Rod Gonsalves-Quesnel

Rod Gonsalves-Quesnel was a Jamaican-born television writer for Citytv and MuchMusic in Toronto, Ontario.

While at City-TV MuchMusic, he wrote for the Ziggy Lorenc series Life on Venus Ave. He went on to write a fashion column for the The Globe and Mail's Fashion and Design section. He also started the Canadian Best Dressed List for The Globe and Mail after interviewing Best Dressed List founder Eleanor Lambert. He is mentioned in Rosemary Sexton's 1992 book on socialites, Glitter Girls.

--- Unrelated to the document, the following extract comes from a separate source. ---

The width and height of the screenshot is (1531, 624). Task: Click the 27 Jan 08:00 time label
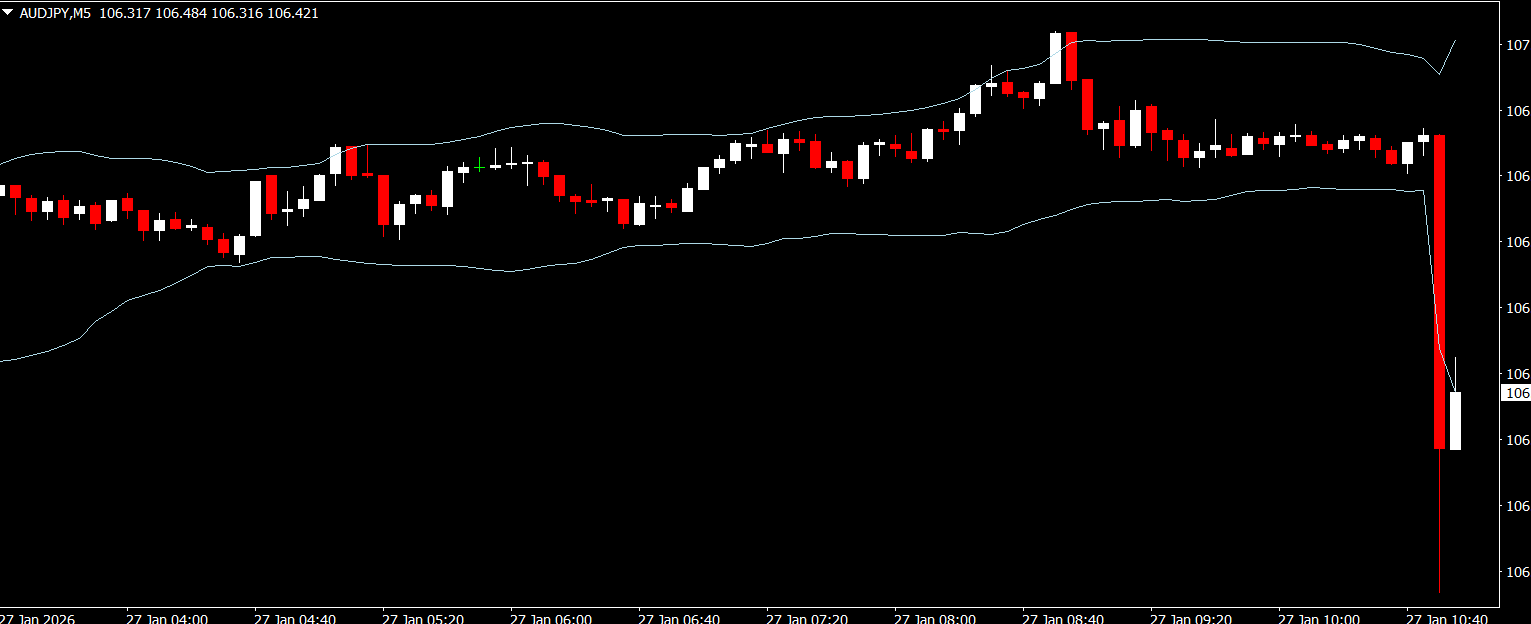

In 1992, he photographed famous Canadians, including Margaret Atwood, Robertson Davies, Yousuf Karsh, Celine Dion, Martin Short and Mike Myers, for a photographic essay titled Laughing. The event, Laughing Matters, was covered by City and Country Home, The Globe and Mail, the Toronto Star and CBC Television. The proceeds from an auction of the images went to benefit the hospice Casey House, founded by June Callwood. In the mid-nineties he moved to Crete and then settled in London and New York. In 2005, Roderick Gonsalves began working for a private art consulting firm and helped put together photography collections for clients in New York, London and Berlin. For a few years in his early thirties he also spent time in different rehabilitation facilities. He died suddenly while traveling with friends through Tangier in 2007. He was 36 years old.

Gonsalves was the great-grand nephew of Cecil Rhodes (his father's mother, Daisy Rhodes, was the niece of Cecil Rhodes).

Mr. Gonsalves was photographed by Timothy Greenfield-Sanders, Marion Ettlinger, rendered in graphite by Charles Pachter and painted by Mendelson Joe, among others.